İstanbul’un en önemli sulak alanlarından Küçükçekmece Gölü, kanalizasyonlardan boşalan atıklar nedeniyle tehdit altında. 22 metre en derinliğinde olduğu için sığ bir göl olan Küçükçekmece, deniz suyunun girişine izin veren ekosistemi ile acısu yapısına sahip. Deniz balıklarının da yaşamasına olanak veren acısu özelliği ile deniz seviyesinde yer alan doğa harikası göl, Nakkaş, Sazlı ve Eşkinoz dereleri ile beslenmesine rağmen kirlilik tehdidiyle karşı karşıya. 3 gün önceMimar Sinan´ın yaptığı Taş Köprü çevresinde balıkların sürüler halinde ölerek yüzeye çıktığını gören vatandaşların ihbarıyla ortaya çıkan durum, bilim insanlarını tedirgin etti. İstanbul Büyükşehir Belediyesi Deniz Hizmetleri Müdürlüğü Kıyı Temizleme Ekipleri’nin geldiği göl çevresinde inceleme yapan İstanbul Üniversitesi Su Bilimleri Fakültesi Dekanı Prof. Dr. Meriç Albay, suda ki oksijen oranının çok düştüğünü belirledi.
“Atıklar kontrolsüzce verilince biyoçeşitlilik biter”
Gölden su ve balık örnekleri alan Prof. Dr. Albay, ilk tespitlerine göre su içindeki organizmalar içingerekli oksijen seviyesinin yarı yarıya düştüğünü söyledi. Ölen balıkların gümüş, kefal, kaya balığı ve deniziğnesi gibi deniz türlerinden olduğunu söyleyen Albay, “Atıklar kontrolsüzce göle verildiği için su kalitesi ve biyoçeşitlilik bitiyor. Bunu durdurmak lazım. İstanbul´un ortasında böyle bir suyu tutmak riskli. Çevreye büyük zararı olur.

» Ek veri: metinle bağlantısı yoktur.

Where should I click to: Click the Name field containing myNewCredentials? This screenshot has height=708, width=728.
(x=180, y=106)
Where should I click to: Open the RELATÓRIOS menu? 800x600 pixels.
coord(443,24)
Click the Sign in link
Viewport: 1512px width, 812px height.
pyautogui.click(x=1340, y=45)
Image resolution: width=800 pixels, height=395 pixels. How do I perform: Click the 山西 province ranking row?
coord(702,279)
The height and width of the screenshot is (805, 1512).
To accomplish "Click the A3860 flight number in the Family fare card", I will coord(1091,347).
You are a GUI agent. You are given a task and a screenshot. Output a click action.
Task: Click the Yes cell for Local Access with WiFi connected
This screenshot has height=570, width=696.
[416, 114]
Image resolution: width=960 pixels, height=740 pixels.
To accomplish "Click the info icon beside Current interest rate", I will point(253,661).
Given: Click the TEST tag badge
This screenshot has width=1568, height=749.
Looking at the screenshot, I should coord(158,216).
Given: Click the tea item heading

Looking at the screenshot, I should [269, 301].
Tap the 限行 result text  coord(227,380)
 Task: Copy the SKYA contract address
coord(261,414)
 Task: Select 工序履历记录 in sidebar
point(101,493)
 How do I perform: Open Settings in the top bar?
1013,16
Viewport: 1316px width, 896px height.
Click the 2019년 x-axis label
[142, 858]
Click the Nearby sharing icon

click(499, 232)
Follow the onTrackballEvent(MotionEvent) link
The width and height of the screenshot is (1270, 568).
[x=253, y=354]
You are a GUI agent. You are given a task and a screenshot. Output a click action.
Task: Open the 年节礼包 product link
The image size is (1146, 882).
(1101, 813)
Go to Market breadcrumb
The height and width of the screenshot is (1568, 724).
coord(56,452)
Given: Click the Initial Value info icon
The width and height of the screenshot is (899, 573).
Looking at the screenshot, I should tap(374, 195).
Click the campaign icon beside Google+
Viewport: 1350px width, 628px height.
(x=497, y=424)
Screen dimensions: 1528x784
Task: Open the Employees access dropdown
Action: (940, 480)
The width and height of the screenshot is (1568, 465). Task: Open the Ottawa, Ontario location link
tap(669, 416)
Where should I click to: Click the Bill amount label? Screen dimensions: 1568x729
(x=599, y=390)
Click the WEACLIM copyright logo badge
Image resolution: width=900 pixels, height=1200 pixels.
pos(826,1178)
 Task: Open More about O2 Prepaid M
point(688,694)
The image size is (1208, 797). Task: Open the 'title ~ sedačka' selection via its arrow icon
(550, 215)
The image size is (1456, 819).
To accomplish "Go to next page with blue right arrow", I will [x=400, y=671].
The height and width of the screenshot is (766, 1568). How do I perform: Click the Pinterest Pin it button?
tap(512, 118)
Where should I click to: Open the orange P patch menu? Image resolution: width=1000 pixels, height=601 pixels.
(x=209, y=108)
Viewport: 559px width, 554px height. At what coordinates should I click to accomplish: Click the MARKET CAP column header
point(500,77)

Bundan sonra başka atık gelmese bile 30 yıl boyunca göle etki edecek miktarda azot fosfor var. İstanbul´da böyle bir su kütlesi bize yakışmıyor.” Dedi.
“Halk sağlığı açısından risk var”
Çocukların ölü balıkları topladığını gören Albay, “ balık avlanmasının önüne geçilmesi gerekli.Halk sağlığı açısından büyük tehdit var. Göl adeta can çekişiyor. Yüzen balıklarda daha dayanıklı olduğu için hayatta kalabiliyor. Şehir merkezindeki bir gölde su seviyesi 4. Kalitenin altında. Bir de kuş göçüne sahne oluyor. Yani kirlilik topluca etkileyecek tüm İstanbul’u. İyi bir çalışma ile 10 yıl içinde düzelmeler olabilir. Öncelikle gölün detaylı inceleyip gerekirse balıkçılığa yasaklanması gerekli. Dereler ve atıklar kontrol edilmeli, su kalitesinin iyileştirilmesi için hemen harekete geçirilmeli” dedi.
Bölge sakinleri huzursuz
Semt sakinleri de balık ölümleri nedeniyle tedirgin. Aynur Konakçı, “Gölün kirliliğinden her zaman her sene büyük balık ölümleri oluyor. Genelde temizlikleri yapılıyor ama yine de bu balık ölümlerine kimse engel olamıyor. Herkes üzülüyor, ben daha çok üzülüyorum. Eski hali daha güzeldi, her şey çok güzeldi. Şu anda daha ağırlık veriliyor temizliğine. Ben değil herkes rahatsız balık ölümlerinden. Ne de olsa o da bir can taşıyor” diye konuştu.